But it is hack and unexpected behaviour
 [2011-04-26 16:35 UTC] rasmus@php.net
It is completely consistent though. You are moving that reference along in the foreach loop. It would be inconsistent if we magically unset it. 

It's not that different from something like:

for($i=0; $i<=10; $i++) echo $a[$i];

You don't really think about it, but after this loop $i is going to be 11. What you are suggesting is that either $i shouldn't be set anymore, or that it somehow shouldn't be set to 11. It is more obvious in this case, so perhaps it isn't unexpected for you, but it really is the same thing.
 [2011-04-26 17:12 UTC] blacknot at gmail dot com
In this scope is true. Variable $v must be reference, but we copy array ($tags2 = $tags;) and the last element is still reference. It is unexpected!
 [2011-04-26 18:40 UTC] rasmus@php.net
I don't understand why you don't expect references to be copied.

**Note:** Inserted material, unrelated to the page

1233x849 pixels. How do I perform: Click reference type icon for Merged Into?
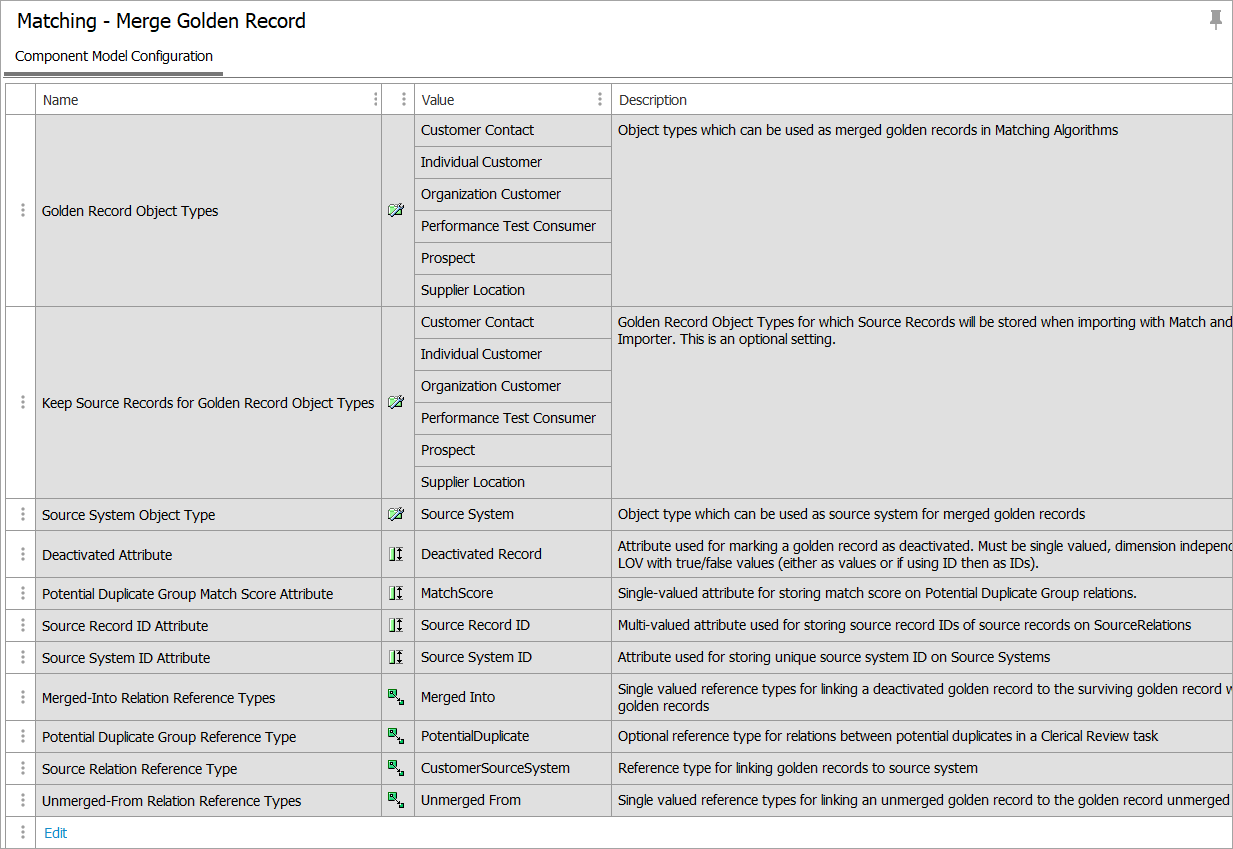[x=396, y=697]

So, if you had code like this:

<?php
$a = 1;
$b = 2;
$c = 3;
$arr = array(&$a, $b, &$c);
$arr2 = $arr;
var_dump($arr2);

You are expecting the $a and $c references to get dropped 
in $arr2?

They are not dropped. It is a by-value copy, and the by-value 
copy of a reference remains a reference.
 [2011-04-27 10:50 UTC] blacknot at gmail dot com
I was expecting this example;-) And I understand your point of view. But I think that this is so because that is the realization, not because it is better and many people faced with this and do not expect such behavior. Thank you very much for your answers and good luck with php.

PS: Sorry for my bad english ;-)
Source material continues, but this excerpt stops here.